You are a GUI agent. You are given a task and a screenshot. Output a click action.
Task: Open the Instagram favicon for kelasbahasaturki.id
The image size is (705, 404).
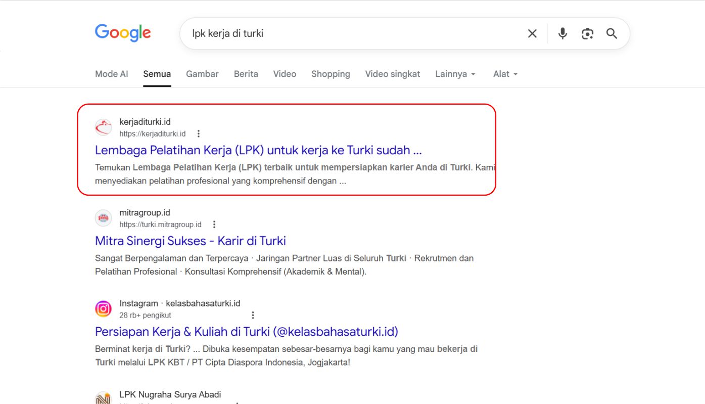click(103, 308)

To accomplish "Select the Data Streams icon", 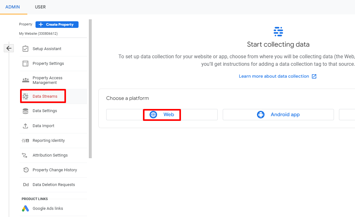I will tap(26, 96).
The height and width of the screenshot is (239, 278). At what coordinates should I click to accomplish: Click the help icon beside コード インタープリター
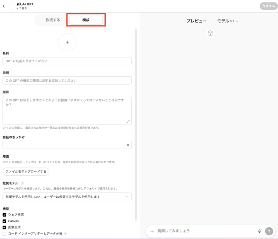(x=66, y=234)
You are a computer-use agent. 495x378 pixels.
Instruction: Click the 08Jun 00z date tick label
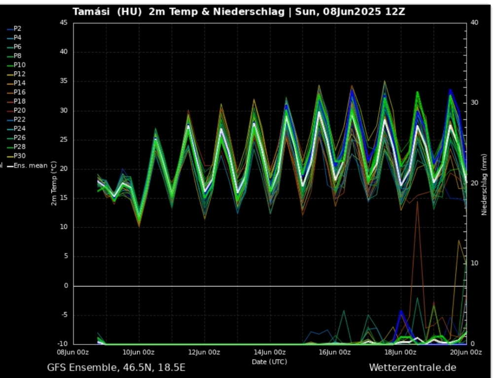(x=73, y=352)
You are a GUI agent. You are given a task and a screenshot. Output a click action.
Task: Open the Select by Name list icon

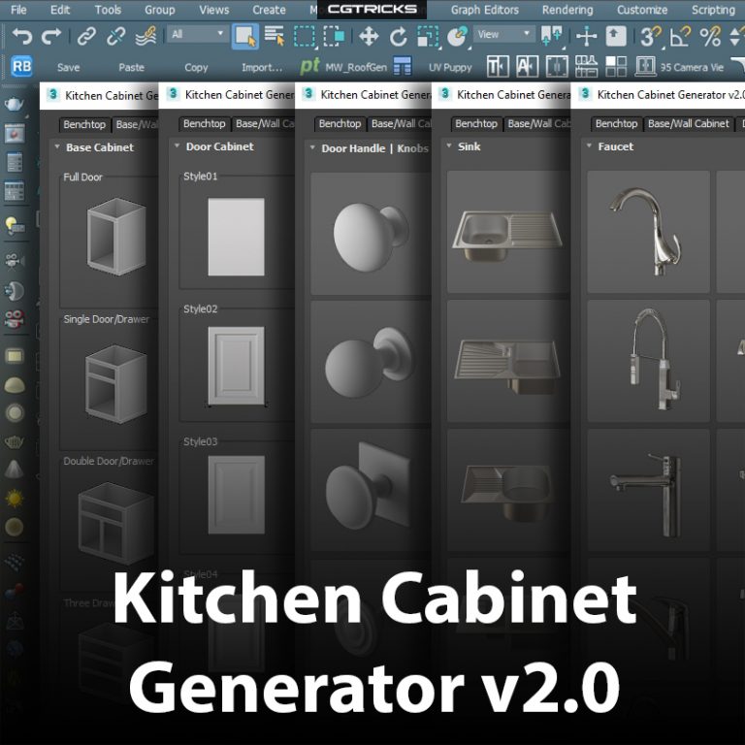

● ● ● ● ● ● ●

Exercise aim:
Starting at the line that contains "Instruction: Click the", transcribe each line through the last one of the entries above, exactly and without pictures.

Worked solution:
Instruction: Click the 08Jun 00z date tick label
(x=73, y=352)
You are a GUI agent. You are given a task and a screenshot. Output a click action.
Task: Open the Select by Name list icon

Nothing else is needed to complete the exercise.